Tan tamaña vidorra, que yo deseaba prolongar eternamente, se me acabó bien pronto. Llegaron las calamitosas notas finales del curso con el consiguiente enfado de mis padres. Menudo desastre. Con casi catorce años ya estaba en edad de colocarme en cualquier parte o ayudar a mi padre en las tareas de la huerta, que yo no quería ver ni en pintura: plantar ajos, cebollas y patatas, escardar los árboles, recolectar la fruta, regar cuando, a altas horas de la madrugada, llegaba la tanda... Decidí probar suerte. Cambiar de instituto, marcharme a Beniaján, un pueblo donde se reunían los de mi especie, los que hablaban como yo, y sus padres eran muy parecidos a los míos.
Ahí se acabó mi aventura murciana. Me alejé de sus bulliciosas calles en donde había un ciego en cada esquina anunciando unos números por sus nombres (la bomba, el marrano, la con perdón, la pelea, las dos mamellas...). Comencé a echar de menos sus parques y jardines, como el de Floridablanca, en donde alguna vez espié a las parejas que se besaban. Dejé atrás ese ajetreo continuo y nervioso, propio de las ciudades, de gentes que andaban con prisa, que nunca se paraban a saludar a quienes se cruzaban en su camino. Dije adiós al elegante manteo de los curas que salían de la Catedral o de las iglesias cercanas a tomar el sol con su breviario bajo el brazo, y a los que, de continuo, besaban la mano, con mucho énfasis y respeto, los parroquianos.

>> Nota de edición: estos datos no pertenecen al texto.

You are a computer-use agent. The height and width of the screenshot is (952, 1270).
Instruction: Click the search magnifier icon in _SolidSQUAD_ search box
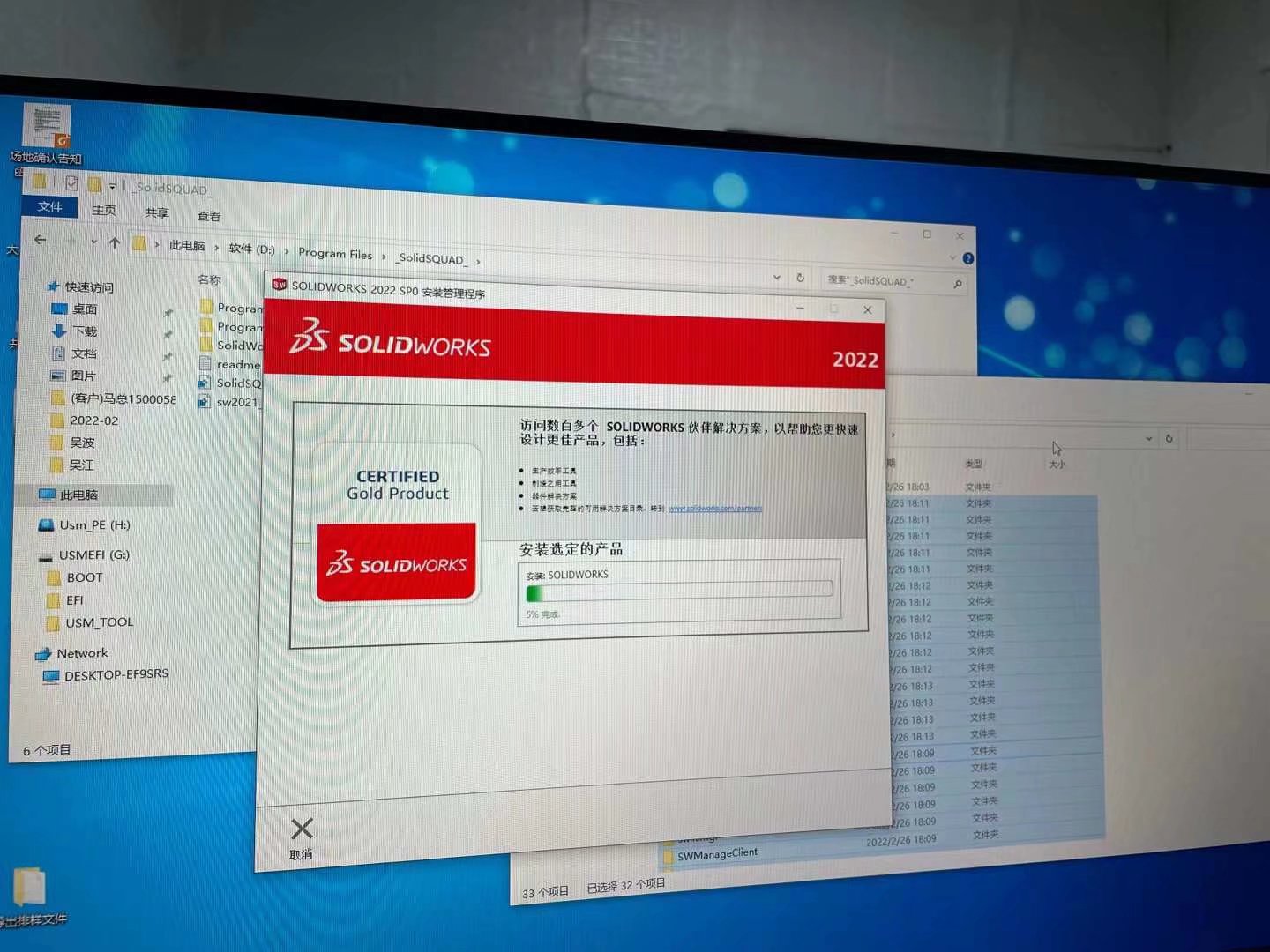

No regresaría a la capital hasta bien entrados los años setenta. Allí me aguardaban las aulas universitarias, a las que siempre les tuve un cierto recelo. Franco daba sus últimas boqueadas, a punto ya de estirar la pata. Y Murcia, aunque aún parecía la ciudad levítica de siempre, era ya otra cosa. Ahora, tantos años después, avanzado el siglo XXI, busco por todas partes, afanosamente, a aquel niño asustado y perplejo que fui.